Jean Simmons looked around the splendour of Bradford's Midland Hotel and said: "The memories are coming back. We filmed in a room here, and the ballroom. I'm looking forward to seeing that again. And the station, too."
It seemed almost cruel to tell her that while the ballroom was as magnificent as ever, Forster Square Station had been shrunk and transported half a mile up the track since 1965 when she was last in this city filming Life at the Top with Laurence Harvey.
"Oh dear," she said, opening wide those eyes which are as bewitching as ever. "Maybe I shouldn't try to go back."
Her pleasant memories of Bradford are based on the weeks she spent here filming Bingley novelist John Braine's sequel to the book that made his name, Room at the Top.
"It was such a happy group to work with," she recalled. "Laurence - he was so funny - and Honor Blackman, and director Ted Kotcheff. You become like a family when you're on location."

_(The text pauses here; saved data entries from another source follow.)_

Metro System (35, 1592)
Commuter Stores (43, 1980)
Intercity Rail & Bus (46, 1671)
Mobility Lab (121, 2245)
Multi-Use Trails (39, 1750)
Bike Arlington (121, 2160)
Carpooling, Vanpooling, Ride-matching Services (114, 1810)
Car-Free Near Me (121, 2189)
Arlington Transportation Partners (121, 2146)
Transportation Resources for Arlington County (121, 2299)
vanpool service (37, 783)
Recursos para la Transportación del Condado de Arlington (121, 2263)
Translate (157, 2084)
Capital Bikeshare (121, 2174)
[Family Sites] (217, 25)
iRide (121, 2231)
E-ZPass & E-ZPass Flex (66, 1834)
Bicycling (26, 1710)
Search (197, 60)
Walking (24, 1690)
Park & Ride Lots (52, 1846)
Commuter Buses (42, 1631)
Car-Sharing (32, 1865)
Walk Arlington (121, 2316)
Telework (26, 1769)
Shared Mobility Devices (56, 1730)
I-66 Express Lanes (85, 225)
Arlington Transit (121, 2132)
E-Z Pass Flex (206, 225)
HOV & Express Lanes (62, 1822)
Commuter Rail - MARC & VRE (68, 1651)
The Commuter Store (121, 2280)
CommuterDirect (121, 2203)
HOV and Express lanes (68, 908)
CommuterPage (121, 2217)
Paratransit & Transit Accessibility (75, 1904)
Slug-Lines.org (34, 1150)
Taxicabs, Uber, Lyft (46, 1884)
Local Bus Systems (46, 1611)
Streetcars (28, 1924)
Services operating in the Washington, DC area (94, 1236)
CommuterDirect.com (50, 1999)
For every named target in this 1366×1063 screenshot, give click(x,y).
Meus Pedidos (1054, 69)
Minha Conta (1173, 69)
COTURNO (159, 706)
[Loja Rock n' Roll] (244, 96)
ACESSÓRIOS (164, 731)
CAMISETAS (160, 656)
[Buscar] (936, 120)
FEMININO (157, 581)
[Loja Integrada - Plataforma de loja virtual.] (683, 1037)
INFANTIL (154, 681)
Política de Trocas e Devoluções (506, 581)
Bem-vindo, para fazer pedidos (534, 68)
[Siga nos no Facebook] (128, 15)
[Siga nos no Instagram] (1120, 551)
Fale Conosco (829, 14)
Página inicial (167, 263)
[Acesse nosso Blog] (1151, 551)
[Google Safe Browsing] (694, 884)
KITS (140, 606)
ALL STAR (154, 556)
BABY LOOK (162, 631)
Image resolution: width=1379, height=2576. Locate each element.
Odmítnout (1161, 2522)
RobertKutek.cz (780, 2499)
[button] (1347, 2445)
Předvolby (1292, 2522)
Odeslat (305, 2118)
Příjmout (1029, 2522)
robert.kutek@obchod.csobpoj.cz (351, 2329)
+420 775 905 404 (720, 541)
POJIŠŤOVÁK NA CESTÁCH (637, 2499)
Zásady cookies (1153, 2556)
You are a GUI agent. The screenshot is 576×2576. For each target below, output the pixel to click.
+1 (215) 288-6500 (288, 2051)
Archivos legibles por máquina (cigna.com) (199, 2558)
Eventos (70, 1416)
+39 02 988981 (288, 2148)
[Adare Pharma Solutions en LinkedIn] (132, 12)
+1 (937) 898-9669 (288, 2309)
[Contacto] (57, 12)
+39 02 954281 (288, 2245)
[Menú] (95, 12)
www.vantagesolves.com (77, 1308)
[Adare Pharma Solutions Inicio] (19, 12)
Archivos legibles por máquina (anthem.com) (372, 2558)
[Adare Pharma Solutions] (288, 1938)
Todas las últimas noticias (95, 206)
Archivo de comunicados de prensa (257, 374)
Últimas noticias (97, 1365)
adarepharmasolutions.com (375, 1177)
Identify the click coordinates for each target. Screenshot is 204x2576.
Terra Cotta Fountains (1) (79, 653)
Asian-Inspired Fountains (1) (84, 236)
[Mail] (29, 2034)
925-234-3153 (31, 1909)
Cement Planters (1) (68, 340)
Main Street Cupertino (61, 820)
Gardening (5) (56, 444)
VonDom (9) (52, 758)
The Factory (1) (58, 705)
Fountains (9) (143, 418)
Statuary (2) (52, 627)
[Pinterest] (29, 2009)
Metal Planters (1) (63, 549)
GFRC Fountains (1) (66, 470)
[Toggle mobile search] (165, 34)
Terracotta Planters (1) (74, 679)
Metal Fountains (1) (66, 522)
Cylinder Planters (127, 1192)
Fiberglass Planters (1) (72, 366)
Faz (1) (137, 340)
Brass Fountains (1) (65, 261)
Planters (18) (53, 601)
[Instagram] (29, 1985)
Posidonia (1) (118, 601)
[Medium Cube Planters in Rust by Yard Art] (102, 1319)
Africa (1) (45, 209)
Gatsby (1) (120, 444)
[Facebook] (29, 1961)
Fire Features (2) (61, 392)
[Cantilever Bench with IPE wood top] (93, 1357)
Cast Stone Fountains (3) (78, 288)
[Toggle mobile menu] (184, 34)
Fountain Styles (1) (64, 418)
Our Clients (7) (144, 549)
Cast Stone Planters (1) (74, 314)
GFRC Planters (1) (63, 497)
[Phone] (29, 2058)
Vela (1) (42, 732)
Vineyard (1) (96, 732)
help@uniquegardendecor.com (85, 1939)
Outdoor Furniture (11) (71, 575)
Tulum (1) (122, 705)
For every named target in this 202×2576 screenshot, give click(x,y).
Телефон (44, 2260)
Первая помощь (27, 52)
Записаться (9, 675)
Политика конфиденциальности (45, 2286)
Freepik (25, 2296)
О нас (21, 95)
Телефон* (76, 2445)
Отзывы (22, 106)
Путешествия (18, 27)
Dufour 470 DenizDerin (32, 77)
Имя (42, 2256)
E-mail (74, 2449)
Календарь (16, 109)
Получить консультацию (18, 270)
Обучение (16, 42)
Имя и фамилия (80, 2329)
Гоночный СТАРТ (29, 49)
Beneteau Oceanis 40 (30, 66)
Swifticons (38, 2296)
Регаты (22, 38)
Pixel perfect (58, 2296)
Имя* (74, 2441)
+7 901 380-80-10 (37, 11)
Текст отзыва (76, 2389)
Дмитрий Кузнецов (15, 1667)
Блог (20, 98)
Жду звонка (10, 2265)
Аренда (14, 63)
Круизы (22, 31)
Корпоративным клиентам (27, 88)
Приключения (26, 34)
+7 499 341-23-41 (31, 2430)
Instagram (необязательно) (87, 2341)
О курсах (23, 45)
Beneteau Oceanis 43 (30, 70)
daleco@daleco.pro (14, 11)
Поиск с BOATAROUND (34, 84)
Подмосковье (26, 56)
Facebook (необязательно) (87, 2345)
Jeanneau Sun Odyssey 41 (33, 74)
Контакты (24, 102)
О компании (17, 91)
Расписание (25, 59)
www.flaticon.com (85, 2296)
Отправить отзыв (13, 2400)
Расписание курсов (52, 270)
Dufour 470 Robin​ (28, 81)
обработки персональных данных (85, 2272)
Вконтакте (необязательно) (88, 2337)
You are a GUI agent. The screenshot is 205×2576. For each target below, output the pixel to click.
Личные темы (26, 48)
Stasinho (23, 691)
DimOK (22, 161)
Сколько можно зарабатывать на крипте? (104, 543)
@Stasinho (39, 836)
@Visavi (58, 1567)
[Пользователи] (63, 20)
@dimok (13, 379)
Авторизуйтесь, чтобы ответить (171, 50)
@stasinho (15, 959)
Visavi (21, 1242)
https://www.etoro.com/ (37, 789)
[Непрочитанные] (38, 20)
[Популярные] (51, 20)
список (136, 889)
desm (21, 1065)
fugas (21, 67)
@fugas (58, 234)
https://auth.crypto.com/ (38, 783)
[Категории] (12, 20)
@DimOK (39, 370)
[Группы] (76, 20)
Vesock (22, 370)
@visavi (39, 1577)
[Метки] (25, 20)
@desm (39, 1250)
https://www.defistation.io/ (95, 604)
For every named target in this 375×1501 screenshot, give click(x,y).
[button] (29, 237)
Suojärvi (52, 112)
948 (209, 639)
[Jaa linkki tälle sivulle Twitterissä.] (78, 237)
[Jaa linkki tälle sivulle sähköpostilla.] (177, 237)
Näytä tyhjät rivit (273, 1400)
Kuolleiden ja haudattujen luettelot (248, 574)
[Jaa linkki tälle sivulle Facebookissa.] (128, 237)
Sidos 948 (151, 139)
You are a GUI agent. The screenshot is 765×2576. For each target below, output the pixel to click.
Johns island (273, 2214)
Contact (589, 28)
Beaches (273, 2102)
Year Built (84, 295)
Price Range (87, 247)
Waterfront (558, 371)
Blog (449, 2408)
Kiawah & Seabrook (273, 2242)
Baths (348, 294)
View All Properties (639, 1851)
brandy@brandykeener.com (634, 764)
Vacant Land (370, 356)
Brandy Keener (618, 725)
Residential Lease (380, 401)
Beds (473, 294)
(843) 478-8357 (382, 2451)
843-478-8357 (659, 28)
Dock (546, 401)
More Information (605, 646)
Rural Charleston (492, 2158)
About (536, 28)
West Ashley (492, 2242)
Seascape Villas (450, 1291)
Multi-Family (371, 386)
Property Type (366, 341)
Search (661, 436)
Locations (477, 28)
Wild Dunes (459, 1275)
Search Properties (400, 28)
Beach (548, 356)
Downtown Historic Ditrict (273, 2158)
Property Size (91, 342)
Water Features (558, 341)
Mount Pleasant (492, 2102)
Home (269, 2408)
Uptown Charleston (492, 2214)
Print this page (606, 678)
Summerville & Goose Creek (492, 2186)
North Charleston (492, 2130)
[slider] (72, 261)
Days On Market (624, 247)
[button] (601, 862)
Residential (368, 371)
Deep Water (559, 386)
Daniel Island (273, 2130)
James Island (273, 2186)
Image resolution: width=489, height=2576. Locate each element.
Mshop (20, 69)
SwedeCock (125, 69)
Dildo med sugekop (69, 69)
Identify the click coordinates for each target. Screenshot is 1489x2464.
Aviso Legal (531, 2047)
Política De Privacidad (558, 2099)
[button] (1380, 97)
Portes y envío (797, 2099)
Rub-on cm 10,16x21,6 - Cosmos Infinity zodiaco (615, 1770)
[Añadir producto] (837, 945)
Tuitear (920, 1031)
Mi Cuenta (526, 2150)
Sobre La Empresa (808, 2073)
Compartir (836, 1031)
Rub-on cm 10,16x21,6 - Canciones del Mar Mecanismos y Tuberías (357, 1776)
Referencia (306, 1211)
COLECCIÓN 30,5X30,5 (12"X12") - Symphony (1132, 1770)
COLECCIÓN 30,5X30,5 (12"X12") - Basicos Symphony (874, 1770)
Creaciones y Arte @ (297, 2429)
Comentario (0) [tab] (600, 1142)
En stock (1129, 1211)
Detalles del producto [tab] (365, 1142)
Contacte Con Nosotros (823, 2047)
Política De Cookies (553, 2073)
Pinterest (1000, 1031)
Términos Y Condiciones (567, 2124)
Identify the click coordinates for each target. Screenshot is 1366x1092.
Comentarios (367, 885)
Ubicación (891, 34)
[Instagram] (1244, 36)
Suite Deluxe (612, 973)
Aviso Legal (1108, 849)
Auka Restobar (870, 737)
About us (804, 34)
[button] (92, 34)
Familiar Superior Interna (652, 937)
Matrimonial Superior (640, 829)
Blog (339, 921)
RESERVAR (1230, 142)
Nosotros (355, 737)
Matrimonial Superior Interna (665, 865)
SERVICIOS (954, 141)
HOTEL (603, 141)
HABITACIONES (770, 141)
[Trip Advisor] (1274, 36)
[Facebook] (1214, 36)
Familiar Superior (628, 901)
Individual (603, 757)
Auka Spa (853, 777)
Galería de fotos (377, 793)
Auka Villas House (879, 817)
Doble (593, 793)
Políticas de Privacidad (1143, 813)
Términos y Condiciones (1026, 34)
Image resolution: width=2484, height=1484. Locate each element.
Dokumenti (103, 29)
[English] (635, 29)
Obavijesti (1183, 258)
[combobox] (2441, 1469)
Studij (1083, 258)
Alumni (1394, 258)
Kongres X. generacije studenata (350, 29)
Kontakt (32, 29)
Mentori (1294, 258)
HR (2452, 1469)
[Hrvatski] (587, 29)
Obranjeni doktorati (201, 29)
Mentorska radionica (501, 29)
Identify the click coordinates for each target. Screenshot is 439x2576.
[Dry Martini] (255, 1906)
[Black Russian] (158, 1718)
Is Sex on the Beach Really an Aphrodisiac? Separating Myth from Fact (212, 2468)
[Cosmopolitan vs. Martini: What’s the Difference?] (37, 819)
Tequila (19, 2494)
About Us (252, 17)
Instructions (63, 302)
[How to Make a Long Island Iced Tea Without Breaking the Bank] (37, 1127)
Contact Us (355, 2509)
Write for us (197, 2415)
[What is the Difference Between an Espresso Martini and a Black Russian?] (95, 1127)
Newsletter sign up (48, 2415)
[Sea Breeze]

Life at the Top is one of ten films being screened during the Bradford Film Festival next week as a Jean Simmonds retrospective, the reason for the California-based actress's presence in the city this weekend. She was a guest at the festival dinner last night and this evening will be "In Conversation" about her career with festival director Tony Earnshaw at the National Museum of Photography, Film & Television.
Surprisingly, this is the first occasion in her 74 years that she has been honoured in this way by any organisation.
"It came out of the blue," she said. "I was in retirement in Santa Monica, doing nothing. I'm thrilled about it. It means a great deal to me, the fact that I was remembered."
Then hard on the heels of the invitation to appear at the Bradford Film Festival came her New Year Honour - an OBE in rather belated recognition for her work in a string of classic movies, among them Spartacus, Great Expectations, The Robe and Guys and Dolls.
Talking to Jean Simmons is to establish a link with Hollywood of the past. Names drop from her lips without a hint of affectation.
"I never intended to live in the United States," she said. "It just worked out that way. My contract was sold by Rank to Howard Hughes. And then I married Mr Granger. Stewart Granger," she explains, unnecessarily. That was in 1950, and she's lived in America ever since then, though she nurses a desire to return to this country where her daughter Kate now lives.
Her leading men, over the decades since her career began in the 1940s, have included Kirk Douglas, Laurence Olivier, Frank Sinatra, Marlon Brando, Dirk Bogarde, John Mills, Gregory Peck, Burt Lancaster, Charlton Heston, Richard Burton, Victor Mature...
But asked who was the greatest actor she had ever worked with, she said without hesitation: "Spencer Tracy. He was a good chum as well."